System Design for Data Engineers — Patterns, Tradeoffs & Mock Interview
🧠 Memory Map: INGEST-STORE-SERVE
Every data system in the world is 3 layers. Remember ISS:
| Letter | Layer | Question to answer |
|---|---|---|
| I | Ingest | How does data arrive? (batch vs stream, push vs pull) |
| S | Store | Where does it live? (raw lake, warehouse, serving layer) |
| S | Serve | How do consumers read it? (dashboards, API, ML, notebooks) |
Draw these 3 boxes, fill them with concrete tools, and you've answered the question.
SECTION 1 — 8 DESIGN TRADEOFFS YOU MUST KNOW
Tradeoff #1 — Batch vs Streaming vs Micro-batch
| Batch | Streaming | Micro-batch | |
|---|---|---|---|
| Latency | Hours-days | Milliseconds-seconds | Seconds-minutes |
| Cost | Lowest (compute on demand) | Highest (always on) | Middle |
| Complexity | Low | High | Medium |
| Examples | Nightly warehouse loads | Fraud detection | Structured Streaming default |
| Failure recovery | Rerun job | Checkpointing, DLQ | Checkpointing |
Rule: if the business can wait 1 hour → batch. If it cannot wait 1 minute → streaming. In between → micro-batch.
Interview one-liner: "Choose streaming only when the business KPI degrades with delay.
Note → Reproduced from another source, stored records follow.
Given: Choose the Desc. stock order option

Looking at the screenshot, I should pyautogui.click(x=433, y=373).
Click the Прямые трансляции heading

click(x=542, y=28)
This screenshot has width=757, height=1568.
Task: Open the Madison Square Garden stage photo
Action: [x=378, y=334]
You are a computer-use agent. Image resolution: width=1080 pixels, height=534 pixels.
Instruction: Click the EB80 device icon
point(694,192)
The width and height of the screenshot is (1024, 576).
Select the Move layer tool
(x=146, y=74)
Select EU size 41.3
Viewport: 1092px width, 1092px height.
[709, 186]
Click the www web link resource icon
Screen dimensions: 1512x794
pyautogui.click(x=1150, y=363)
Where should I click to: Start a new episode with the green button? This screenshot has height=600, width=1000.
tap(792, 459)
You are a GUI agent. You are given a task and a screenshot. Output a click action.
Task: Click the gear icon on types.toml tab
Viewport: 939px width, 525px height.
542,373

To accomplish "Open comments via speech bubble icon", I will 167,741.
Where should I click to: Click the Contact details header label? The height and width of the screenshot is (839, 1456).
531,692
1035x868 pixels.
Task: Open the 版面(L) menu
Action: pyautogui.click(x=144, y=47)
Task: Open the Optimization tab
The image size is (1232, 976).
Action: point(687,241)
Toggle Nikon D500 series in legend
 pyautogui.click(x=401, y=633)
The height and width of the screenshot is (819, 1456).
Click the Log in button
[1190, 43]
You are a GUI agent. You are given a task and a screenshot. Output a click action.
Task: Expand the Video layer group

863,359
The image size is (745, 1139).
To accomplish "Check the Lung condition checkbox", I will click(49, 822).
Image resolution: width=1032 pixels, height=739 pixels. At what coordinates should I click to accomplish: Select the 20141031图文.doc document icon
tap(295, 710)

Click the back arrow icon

Otherwise batch is cheaper, simpler, easier to test."
Tradeoff #2 — Data Lake vs Data Warehouse vs Lakehouse
| Lake (S3/HDFS) | Warehouse (Snowflake/BigQuery) | Lakehouse (Delta/Iceberg) | |
|---|---|---|---|
| Schema | On read | On write | On read + on write |
| Cost/TB | Cheapest | Expensive | Cheap (object store) |
| ACID | No | Yes | Yes |
| ML friendly | Yes (raw files) | Awkward | Yes |
| BI friendly | No (need engine) | Best | Good (via SQL engines) |
Lakehouse = lake storage + warehouse features (ACID, time travel, schema enforcement) via Delta/Iceberg/Hudi.
Tradeoff #3 — OLTP vs OLAP vs HTAP
| OLTP | OLAP | HTAP | |
|---|---|---|---|
| Storage | Row-oriented | Columnar | Hybrid |
| Workload | Many small txns | Few large scans | Both |
| Examples | Postgres, MySQL | Snowflake, BQ, Redshift | TiDB, SingleStore |
| Latency | ms | sec-min | ms-sec |
Interview answer: "OLTP = operational, row-based. OLAP = analytical, columnar. Never run analytics on OLTP → kills production."
Tradeoff #4 — Lambda vs Kappa Architecture
Lambda: 2 pipelines — batch (accurate, slow) + streaming (approximate, fast). Merge at query time.
Source ──┬──> Batch layer ──> Serving (daily)
└──> Speed layer ──> Serving (real-time)
▲
└─ merge at query time
Kappa: 1 pipeline — streaming only. Replay from Kafka for historical backfill.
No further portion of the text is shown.